Rewrite the stretch of the records below, from the line containing "is (1366, 722)." through the end of the records, replacing "full history" with "browsing history" and leaving everything else unchanged.

------------

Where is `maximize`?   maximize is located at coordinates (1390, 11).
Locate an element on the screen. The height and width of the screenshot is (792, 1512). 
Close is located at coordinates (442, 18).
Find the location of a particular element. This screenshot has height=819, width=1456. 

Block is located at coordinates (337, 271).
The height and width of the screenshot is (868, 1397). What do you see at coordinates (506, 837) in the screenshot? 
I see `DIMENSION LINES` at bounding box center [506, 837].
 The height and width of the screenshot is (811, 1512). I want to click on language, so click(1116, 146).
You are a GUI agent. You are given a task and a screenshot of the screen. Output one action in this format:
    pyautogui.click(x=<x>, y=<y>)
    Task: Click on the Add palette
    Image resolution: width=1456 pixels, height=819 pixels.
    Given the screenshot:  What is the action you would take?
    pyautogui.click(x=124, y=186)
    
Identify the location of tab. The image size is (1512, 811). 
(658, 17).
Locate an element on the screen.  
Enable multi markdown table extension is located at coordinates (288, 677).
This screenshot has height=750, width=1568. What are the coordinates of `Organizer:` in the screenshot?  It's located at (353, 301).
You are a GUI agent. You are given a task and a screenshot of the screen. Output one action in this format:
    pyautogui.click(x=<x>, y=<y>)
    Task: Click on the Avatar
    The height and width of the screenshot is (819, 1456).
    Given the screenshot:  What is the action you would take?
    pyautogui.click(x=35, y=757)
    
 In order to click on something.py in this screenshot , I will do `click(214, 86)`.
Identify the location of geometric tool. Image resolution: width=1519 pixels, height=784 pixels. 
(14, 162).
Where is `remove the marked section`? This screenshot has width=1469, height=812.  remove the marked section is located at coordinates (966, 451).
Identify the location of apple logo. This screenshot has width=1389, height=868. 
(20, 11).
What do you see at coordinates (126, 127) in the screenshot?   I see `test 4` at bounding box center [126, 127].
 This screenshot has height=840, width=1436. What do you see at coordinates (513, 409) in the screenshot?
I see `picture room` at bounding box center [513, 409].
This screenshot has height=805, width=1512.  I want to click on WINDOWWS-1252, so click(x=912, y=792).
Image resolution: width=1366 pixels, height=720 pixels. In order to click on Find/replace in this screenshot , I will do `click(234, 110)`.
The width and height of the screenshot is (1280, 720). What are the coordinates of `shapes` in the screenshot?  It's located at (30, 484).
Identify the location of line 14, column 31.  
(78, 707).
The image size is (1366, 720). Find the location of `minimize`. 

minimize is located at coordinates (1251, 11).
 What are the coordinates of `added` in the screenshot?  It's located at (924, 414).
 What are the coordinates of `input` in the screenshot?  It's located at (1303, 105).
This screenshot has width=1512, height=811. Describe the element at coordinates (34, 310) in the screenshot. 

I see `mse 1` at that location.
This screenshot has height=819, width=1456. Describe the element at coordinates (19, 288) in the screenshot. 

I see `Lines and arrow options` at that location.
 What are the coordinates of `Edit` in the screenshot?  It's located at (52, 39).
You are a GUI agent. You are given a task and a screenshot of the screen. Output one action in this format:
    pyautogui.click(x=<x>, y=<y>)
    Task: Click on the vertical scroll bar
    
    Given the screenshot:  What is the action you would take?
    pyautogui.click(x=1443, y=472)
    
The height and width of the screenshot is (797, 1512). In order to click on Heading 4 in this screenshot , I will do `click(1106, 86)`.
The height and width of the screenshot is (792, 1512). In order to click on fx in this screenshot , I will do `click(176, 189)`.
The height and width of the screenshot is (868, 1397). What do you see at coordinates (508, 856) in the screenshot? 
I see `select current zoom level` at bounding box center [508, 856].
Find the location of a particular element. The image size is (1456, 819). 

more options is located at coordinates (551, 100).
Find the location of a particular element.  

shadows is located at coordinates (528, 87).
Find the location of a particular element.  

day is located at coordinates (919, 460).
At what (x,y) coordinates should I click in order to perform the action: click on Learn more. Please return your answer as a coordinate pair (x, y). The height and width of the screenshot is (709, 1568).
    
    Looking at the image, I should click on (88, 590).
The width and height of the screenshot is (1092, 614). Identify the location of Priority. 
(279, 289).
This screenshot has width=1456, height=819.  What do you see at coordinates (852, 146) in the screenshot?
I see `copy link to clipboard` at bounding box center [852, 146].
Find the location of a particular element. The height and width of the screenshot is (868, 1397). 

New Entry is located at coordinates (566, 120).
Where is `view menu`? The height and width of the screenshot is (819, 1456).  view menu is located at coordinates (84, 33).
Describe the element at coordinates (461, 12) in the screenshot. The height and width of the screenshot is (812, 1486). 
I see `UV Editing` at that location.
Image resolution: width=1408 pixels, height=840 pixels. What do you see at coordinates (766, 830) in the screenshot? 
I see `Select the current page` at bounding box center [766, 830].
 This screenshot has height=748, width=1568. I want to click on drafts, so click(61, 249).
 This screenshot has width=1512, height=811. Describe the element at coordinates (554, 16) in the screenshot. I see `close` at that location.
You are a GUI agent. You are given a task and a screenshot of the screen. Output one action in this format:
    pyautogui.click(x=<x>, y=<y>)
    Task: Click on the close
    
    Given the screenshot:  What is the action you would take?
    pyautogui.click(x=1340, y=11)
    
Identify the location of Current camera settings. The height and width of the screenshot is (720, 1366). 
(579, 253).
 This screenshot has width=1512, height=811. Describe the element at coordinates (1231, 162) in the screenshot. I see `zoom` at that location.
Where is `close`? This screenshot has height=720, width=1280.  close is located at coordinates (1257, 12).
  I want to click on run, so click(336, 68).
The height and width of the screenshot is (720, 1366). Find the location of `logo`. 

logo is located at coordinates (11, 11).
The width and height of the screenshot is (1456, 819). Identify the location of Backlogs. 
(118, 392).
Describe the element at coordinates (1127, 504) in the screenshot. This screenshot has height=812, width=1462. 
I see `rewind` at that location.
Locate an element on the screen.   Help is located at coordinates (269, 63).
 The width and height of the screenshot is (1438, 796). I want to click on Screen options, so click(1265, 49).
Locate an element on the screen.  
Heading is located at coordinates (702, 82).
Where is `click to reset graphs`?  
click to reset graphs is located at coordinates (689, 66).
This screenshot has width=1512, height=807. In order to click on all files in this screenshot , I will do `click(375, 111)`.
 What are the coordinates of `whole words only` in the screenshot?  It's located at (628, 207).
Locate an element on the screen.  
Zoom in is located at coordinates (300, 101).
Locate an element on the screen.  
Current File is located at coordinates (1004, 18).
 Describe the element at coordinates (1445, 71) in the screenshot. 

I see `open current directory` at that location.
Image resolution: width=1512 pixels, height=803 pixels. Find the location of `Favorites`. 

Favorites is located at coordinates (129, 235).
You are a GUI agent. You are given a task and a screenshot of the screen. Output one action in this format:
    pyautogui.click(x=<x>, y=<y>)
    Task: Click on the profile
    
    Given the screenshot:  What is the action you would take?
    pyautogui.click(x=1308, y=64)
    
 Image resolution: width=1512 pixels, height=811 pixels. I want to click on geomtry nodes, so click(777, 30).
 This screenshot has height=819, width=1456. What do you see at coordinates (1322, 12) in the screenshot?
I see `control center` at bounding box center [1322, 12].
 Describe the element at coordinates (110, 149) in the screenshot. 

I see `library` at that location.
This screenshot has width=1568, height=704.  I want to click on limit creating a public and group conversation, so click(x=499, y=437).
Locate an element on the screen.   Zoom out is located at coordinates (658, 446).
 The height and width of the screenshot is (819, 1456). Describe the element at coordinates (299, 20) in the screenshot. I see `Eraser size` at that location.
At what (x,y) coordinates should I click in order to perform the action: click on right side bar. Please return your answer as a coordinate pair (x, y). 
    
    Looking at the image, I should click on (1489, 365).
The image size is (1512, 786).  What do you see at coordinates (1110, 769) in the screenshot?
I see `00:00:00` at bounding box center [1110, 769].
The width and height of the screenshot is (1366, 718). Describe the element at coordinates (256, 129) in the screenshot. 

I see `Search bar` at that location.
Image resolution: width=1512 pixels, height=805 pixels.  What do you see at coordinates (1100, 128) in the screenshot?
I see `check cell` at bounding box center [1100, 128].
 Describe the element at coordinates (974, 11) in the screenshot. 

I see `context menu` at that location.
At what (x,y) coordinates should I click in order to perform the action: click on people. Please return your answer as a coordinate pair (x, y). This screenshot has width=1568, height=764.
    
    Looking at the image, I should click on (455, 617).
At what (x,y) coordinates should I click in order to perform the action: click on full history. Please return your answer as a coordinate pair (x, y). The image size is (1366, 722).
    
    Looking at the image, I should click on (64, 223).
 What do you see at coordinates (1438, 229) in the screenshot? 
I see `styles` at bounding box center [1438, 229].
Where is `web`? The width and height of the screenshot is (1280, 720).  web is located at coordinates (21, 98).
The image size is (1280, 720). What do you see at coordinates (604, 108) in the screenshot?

------------

▶ [RESPONSE]:
At what (x,y) coordinates should I click in order to perform the action: click on browsing history. Please return your answer as a coordinate pair (x, y). The image size is (1366, 722).
    
    Looking at the image, I should click on (64, 223).
 What do you see at coordinates (1438, 229) in the screenshot? 
I see `styles` at bounding box center [1438, 229].
Where is `web`? The width and height of the screenshot is (1280, 720).  web is located at coordinates (21, 98).
The image size is (1280, 720). What do you see at coordinates (604, 108) in the screenshot?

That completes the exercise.